ASEAN Summit paid much needed attention to the ongoing Rohingya crisis in the Rakhine state, and urged Myanmar government to implement the Memorandum of Understanding (MoU) between Office of United Nations Human Rights Council and United Nations Development Program. With Rohingya crisis attracting international attention towards the deplorable conditions of survival for them, this crisis has managed to become one of the most blatant incidents of human rights violation of the century.
ASEAN has started making significant efforts in ensuring that this crisis can be handled properly and the grief of those suffering can finally be lessened, so that the repatriation process of displaced persons from Rakhine state can be started. The growing predicament of the much-delayed process of restoration may take its own due course of time as the condition of survival and existence are below humane, largely affecting health and sanitation of Rohingya refugees.
ASEAN’s initiative in paying attention to this level of human rights violation is not only much appreciated but much needed as a guiding light is required for the sake of solving this long-drawn battle against humanity.
The conflict in the Rakhine and Chin states of Myanmar is worsening by the minute, as the intensity of conflict is increasing between Myanmar military and the rebel groups, with outright violation of rights and incidents of abuses against civilian population. It is estimated that the total number of people that have been displaced, owing to the conflict, are as high as 55,000.
The involvement of international communities in this crisis shows the dire need of justice which needs to be brought about in Myanmar, with victims receiving reparations for the harm that has been caused to them.

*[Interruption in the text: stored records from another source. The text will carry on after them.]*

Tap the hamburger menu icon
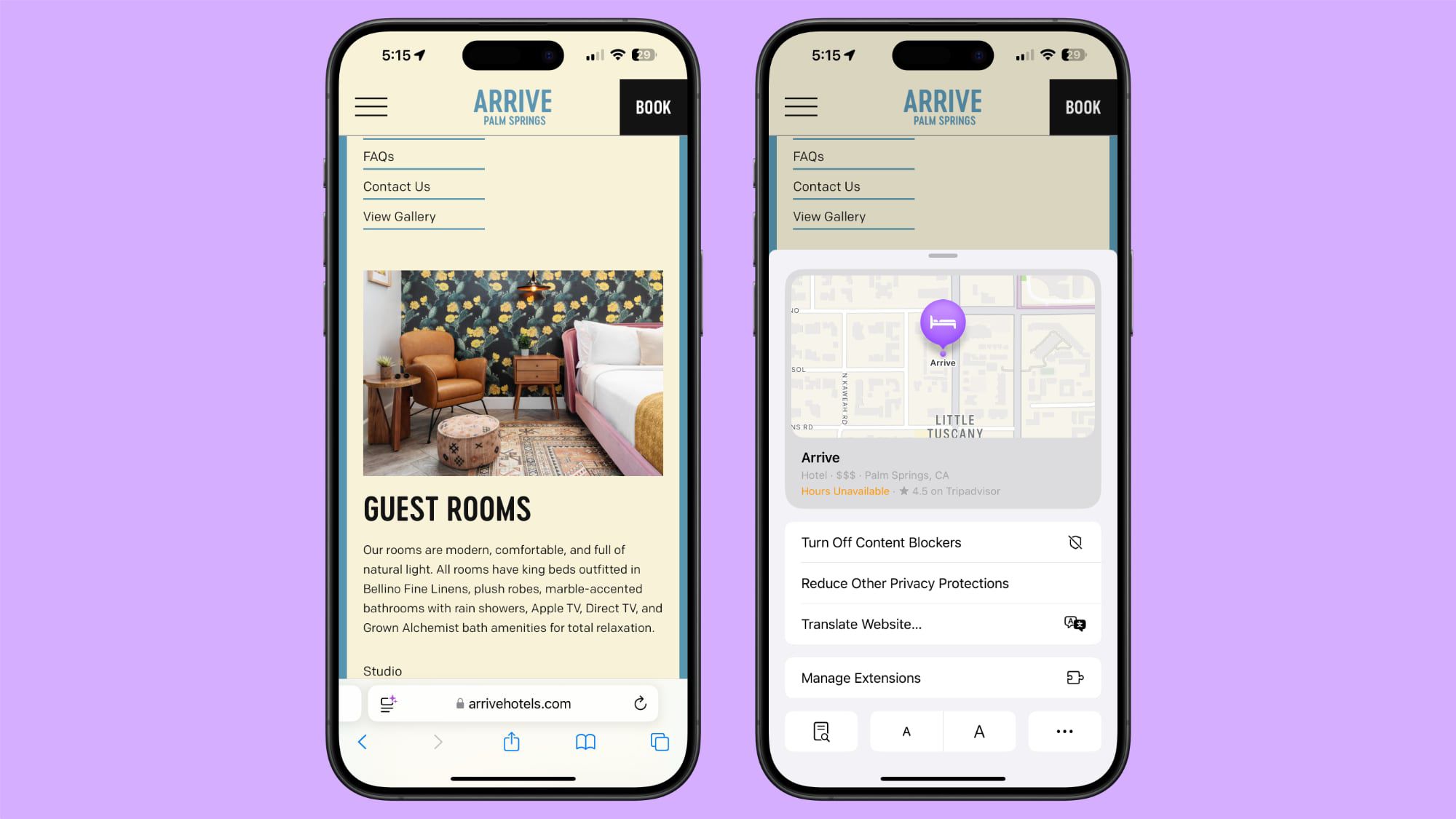tap(370, 106)
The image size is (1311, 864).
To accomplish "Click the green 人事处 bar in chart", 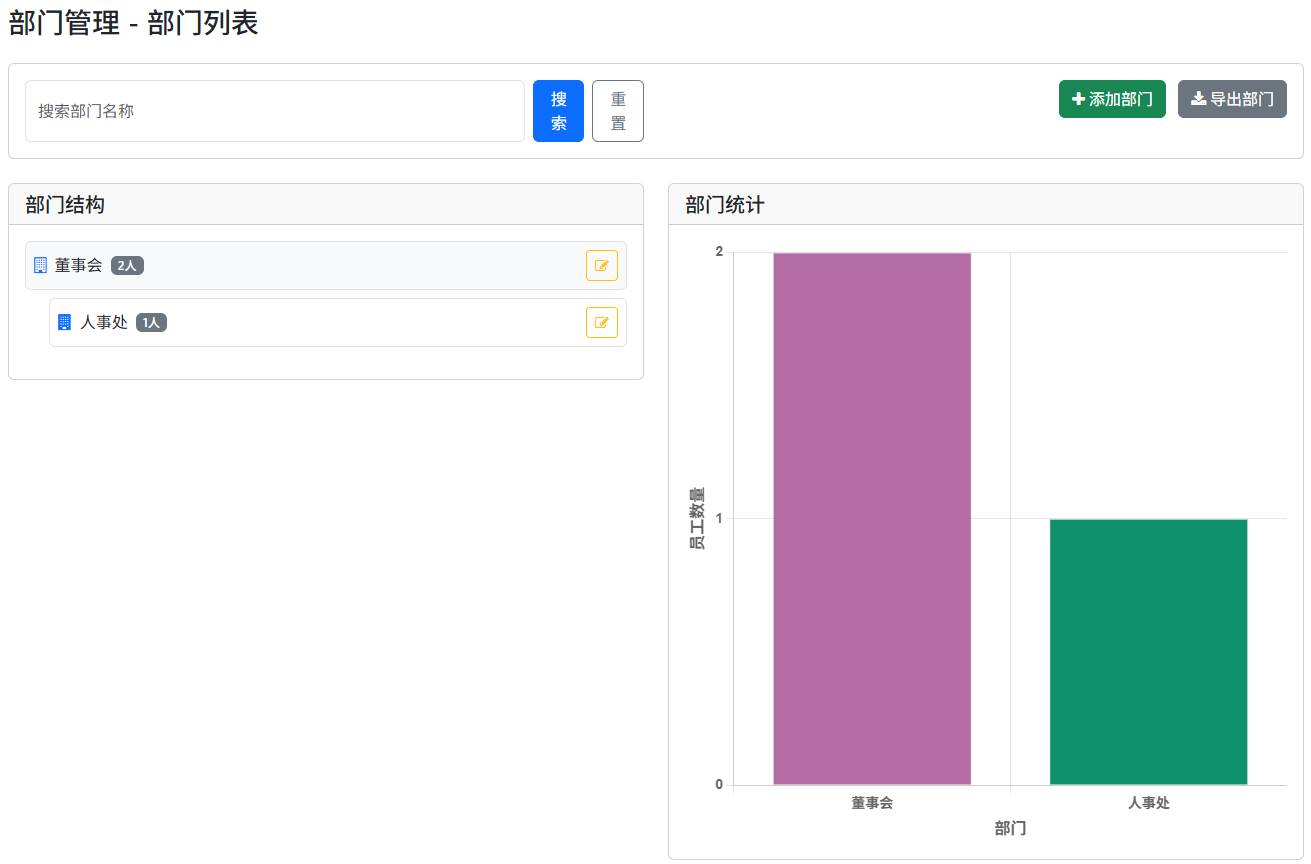I will pyautogui.click(x=1148, y=651).
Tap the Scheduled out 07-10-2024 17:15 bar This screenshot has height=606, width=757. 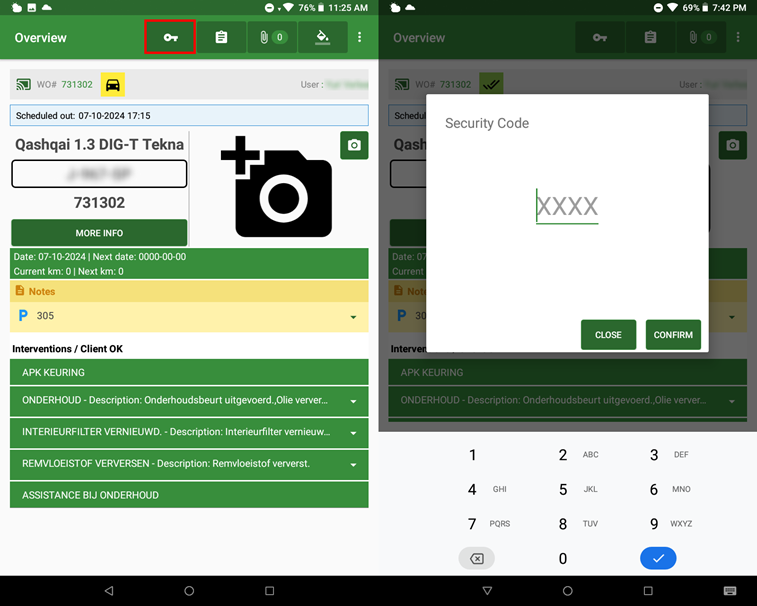(x=189, y=116)
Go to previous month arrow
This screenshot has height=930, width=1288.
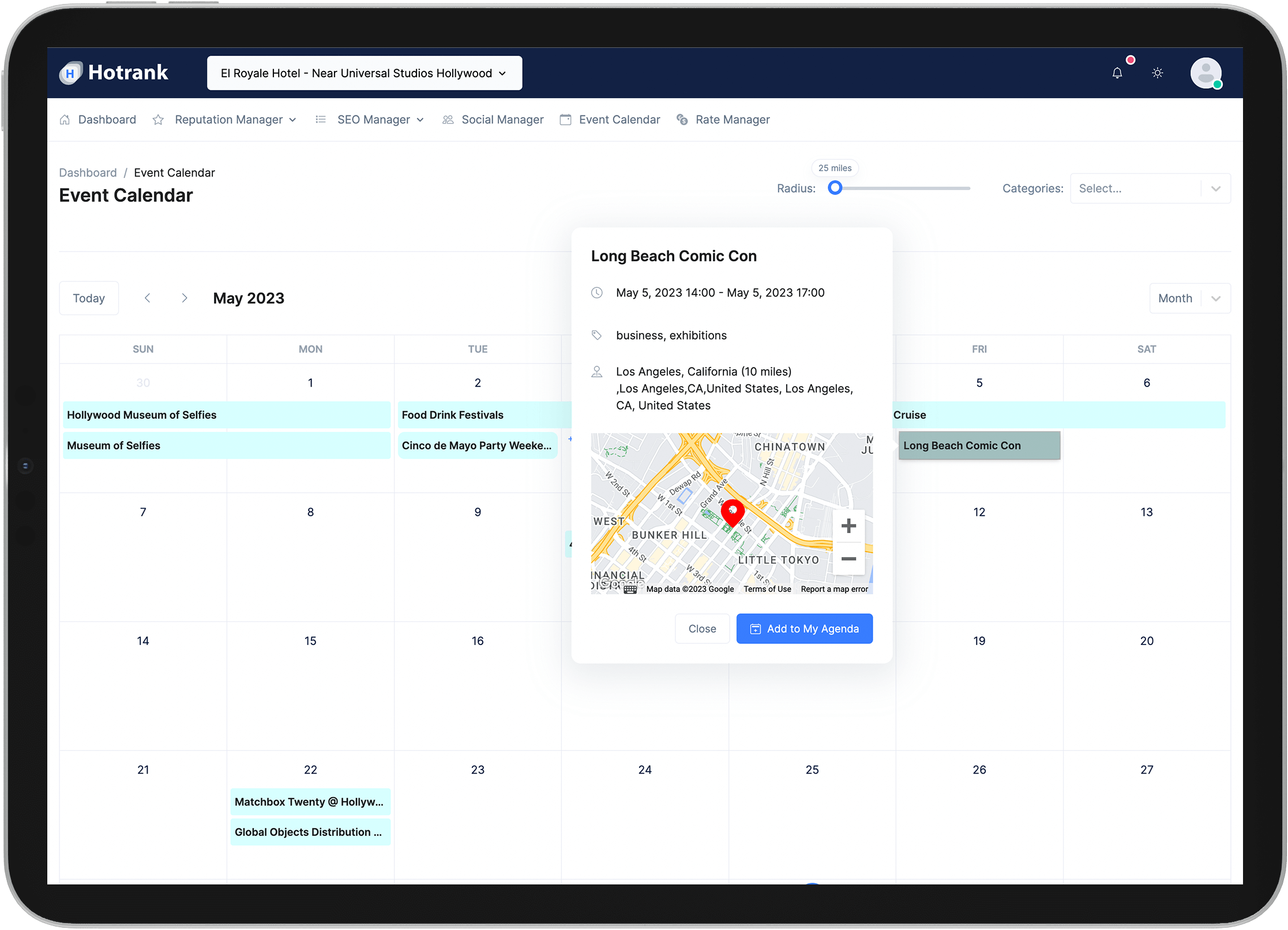(x=148, y=298)
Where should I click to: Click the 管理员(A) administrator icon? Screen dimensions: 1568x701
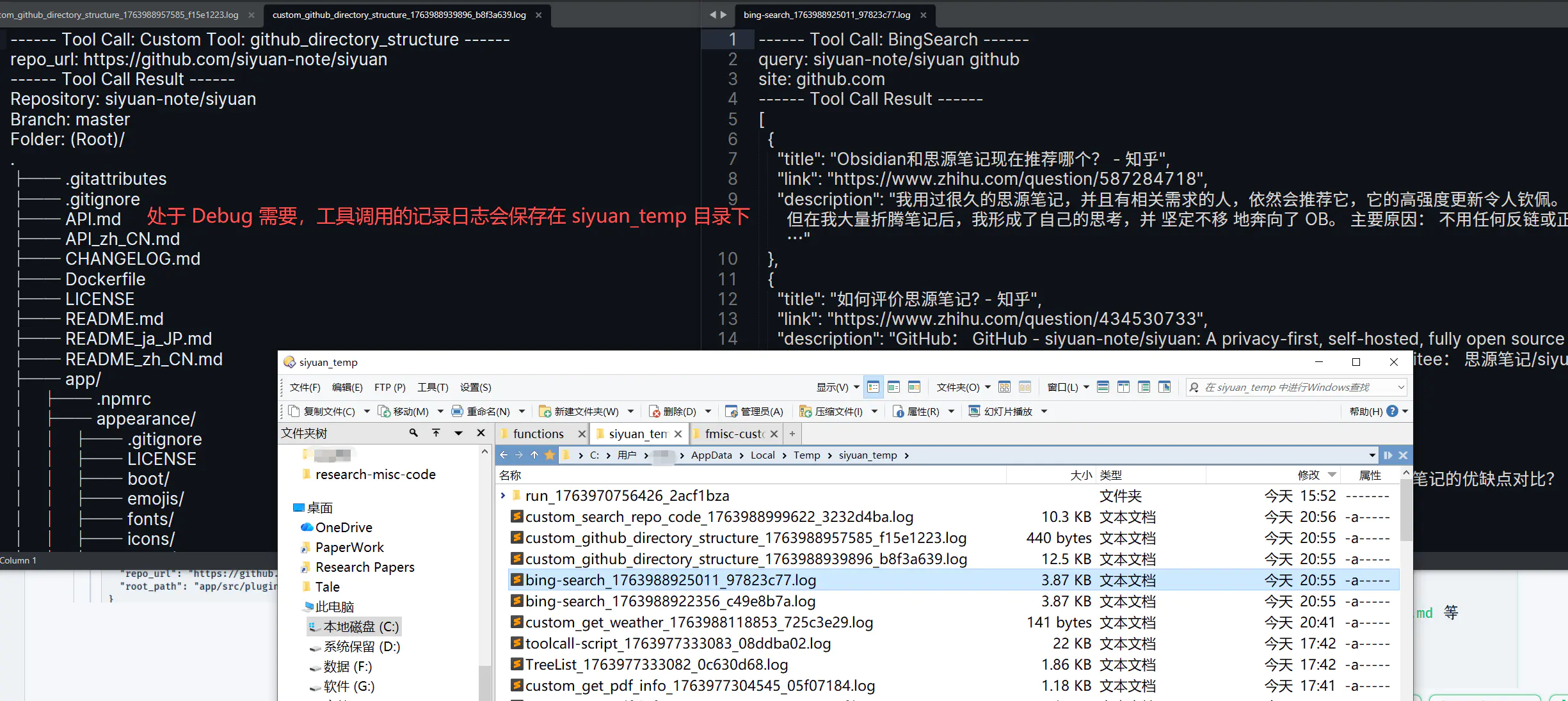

Stronger guarantees have to be ensured so that the lost faith and dwindled hopes are restored amongst Rohingyas. Involvement of an organisation closer to home makes this implementation easier, and that is why ASEAN’s role can be significantly highlighted. Countries under ASEAN region will have a larger role to play in persuasion, and allowing the paradigm shift to a more organised way of addressing the ongoing Rohingya crisis. ASEAN, as the leading and organisational power, will be able to play a more influential role in decision-making and mediating the conflict to understand the gravity of the situation.
ASEAN was established in order to overcome geopolitical tensions among the regions of South-east Asia and to have a negotiating ground upon which long-term, peaceful and sustainable decisions could be made. Myanmar’s socio-economic vulnerabilities are highlighted owing to the conflict that is occurring in the country, ASEAN’s ambitious promises of sustainable human rights and inter-regional peace and cooperation are being put through a crucial test with this. Myanmar’s case is an example of how ASEAN is strategising ways to deal with difficult situations, in making sure that the principle of non-interference is kept intact and capacity building mechanisms are put in place so that an effective solution can be jotted down and peace can be restored in Myanmar, after half a decade of turmoil.